→ **Page text**
:::

The steps a data scientist will take from there depends on what they plan to do with this data. Frequently, they will develop machine learning algorithms to model the data. These models must be tested and validated before they can be used to derive data-driven insights valuable for business decision-making. The final responsibility of a data scientist in many cases is to create presentations that convey their findings to leadership and other stakeholders. 

While there are a variety of approaches to gather, process, and analyze data, there are some core data scientist skills that professionals need across the industry. Creating AI and machine learning algorithms requires coding knowledge, usually in Python or R. Skills in analysis and statistics are necessary during the analysis stage. Not all of a data scientist’s work is in the realm of technology, however. Success in this role also requires effective communication to convey insights to the leaders who use them to make decisions. The truth is, advancement in this field requires a combination of technical and soft skills, and this can be one of the challenges of building a data science career. 

Where do data scientists work?

Most people think of data science as a tech industry role, and you certainly will find these professionals in technology businesses ranging from innovative start-ups to large international corporations. While computer systems design is the largest employment segment for data scientists, though, it only accounts for roughly 13% of data science jobs, according to the BLS.

:::

Rows showing where targets appear
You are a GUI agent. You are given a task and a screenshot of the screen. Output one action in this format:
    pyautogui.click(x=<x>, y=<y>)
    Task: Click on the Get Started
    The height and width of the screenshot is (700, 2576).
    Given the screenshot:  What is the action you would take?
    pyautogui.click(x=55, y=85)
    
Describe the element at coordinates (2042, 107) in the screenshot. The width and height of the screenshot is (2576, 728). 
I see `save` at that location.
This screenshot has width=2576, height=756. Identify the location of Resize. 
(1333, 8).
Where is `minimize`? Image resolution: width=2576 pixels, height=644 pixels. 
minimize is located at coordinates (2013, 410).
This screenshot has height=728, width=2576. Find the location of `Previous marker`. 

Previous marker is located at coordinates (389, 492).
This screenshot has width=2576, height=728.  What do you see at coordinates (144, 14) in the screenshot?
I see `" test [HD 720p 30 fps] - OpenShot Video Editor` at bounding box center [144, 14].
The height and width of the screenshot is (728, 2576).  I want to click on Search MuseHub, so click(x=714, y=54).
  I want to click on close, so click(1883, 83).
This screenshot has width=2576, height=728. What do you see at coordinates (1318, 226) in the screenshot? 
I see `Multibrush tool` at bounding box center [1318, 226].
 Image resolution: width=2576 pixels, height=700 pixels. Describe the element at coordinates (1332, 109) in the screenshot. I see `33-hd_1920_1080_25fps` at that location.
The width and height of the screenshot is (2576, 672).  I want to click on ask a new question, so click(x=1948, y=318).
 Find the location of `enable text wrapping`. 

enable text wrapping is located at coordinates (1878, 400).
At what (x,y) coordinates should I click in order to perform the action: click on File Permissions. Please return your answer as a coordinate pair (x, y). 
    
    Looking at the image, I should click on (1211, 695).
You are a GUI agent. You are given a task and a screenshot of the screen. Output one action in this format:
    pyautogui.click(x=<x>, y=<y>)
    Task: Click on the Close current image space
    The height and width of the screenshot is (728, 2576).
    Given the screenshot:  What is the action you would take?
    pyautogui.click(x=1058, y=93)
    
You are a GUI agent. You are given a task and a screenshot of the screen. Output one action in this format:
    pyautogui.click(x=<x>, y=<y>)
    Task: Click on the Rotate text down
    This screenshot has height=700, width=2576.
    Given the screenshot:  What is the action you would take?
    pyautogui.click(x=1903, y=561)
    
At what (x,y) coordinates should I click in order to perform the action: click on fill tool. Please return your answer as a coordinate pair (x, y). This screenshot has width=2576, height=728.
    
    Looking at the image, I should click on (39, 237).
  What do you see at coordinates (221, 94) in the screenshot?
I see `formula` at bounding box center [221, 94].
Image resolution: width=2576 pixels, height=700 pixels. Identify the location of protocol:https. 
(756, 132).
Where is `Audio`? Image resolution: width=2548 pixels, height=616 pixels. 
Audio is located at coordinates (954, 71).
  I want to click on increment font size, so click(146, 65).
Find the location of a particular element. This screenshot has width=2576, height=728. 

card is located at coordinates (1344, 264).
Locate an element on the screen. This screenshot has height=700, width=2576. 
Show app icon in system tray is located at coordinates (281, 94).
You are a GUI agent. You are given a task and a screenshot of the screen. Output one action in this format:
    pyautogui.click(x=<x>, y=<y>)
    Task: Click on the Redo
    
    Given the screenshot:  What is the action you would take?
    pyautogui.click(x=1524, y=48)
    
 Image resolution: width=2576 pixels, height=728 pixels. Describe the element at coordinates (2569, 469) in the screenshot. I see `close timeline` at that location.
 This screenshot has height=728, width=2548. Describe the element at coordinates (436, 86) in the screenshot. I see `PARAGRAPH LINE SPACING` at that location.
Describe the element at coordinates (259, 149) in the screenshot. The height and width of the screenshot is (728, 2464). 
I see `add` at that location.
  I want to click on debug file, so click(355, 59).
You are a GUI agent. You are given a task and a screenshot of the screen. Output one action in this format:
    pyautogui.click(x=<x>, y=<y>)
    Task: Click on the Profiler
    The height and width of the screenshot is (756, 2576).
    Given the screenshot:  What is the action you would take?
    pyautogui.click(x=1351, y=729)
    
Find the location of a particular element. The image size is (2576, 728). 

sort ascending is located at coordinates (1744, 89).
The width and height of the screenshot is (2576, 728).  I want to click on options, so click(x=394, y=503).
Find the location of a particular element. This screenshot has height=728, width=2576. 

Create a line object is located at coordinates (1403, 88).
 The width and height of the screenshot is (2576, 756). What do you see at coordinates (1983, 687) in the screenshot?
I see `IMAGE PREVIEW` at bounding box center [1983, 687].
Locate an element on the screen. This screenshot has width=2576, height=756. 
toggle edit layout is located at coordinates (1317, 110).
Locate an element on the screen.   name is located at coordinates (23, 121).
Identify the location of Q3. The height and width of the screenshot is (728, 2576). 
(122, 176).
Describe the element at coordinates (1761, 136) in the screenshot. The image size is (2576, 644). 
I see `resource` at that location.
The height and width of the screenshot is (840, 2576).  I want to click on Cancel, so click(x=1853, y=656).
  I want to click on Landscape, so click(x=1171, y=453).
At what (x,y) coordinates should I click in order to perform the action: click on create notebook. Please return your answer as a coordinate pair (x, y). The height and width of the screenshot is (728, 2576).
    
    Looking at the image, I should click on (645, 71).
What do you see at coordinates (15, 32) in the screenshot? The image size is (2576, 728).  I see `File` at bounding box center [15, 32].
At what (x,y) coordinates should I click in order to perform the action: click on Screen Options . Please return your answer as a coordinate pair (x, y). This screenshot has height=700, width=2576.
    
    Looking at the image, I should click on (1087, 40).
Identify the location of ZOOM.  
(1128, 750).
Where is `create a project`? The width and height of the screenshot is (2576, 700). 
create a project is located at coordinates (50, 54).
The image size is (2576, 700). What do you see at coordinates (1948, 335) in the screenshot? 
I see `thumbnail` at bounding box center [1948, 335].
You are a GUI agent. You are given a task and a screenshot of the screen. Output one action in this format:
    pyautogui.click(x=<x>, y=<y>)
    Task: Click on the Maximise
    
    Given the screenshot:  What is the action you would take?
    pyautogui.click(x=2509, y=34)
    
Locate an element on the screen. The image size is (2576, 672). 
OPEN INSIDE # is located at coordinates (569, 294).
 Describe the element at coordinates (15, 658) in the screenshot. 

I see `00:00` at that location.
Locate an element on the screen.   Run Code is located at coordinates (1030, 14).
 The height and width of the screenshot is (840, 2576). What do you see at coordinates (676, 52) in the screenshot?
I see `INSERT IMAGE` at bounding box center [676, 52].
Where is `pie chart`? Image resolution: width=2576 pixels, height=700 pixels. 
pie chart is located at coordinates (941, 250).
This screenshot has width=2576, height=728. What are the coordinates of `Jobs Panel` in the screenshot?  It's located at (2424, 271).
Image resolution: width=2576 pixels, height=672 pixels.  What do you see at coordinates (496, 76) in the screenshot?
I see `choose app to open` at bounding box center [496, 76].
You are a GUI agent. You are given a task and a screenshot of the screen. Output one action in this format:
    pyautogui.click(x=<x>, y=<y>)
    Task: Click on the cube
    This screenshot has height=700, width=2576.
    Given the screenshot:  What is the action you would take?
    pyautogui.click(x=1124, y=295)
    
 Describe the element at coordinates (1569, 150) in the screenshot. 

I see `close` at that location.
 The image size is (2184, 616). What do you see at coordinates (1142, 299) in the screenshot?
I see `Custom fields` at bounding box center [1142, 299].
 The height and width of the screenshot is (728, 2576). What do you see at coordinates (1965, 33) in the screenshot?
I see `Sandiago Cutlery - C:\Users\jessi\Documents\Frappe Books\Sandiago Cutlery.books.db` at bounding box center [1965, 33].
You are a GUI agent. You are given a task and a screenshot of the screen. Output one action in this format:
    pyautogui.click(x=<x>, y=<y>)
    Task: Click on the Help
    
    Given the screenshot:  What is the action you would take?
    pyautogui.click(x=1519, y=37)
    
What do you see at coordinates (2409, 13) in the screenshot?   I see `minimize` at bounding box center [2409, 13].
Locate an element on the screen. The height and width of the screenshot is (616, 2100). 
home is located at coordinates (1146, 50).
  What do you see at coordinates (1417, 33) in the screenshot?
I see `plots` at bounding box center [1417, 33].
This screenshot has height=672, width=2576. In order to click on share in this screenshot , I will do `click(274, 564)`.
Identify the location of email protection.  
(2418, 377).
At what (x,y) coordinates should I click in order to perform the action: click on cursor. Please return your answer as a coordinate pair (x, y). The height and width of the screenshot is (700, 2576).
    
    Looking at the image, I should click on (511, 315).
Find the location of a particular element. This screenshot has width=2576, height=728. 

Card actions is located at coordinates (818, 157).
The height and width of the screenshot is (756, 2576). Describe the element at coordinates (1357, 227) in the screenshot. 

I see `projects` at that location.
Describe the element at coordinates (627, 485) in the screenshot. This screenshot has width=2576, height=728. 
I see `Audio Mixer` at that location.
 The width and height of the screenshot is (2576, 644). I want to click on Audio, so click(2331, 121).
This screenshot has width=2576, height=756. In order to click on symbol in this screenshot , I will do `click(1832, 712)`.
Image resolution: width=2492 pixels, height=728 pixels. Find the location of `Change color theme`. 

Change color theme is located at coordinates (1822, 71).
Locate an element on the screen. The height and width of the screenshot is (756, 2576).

:::

→ **Exercise task**
Answer these questions using the data science text:
1. What must machine learning models undergo before they can be used to derive data-driven insights?
2. In which programming languages is coding knowledge usually required for creating AI and machine learning algorithms?
3. According to the BLS, roughly what share of data science jobs does computer systems design account for?
Use only the data science text when answering.

→ **Task solution**
1. They must be tested and validated.
2. Python or R.
3. Roughly 13%.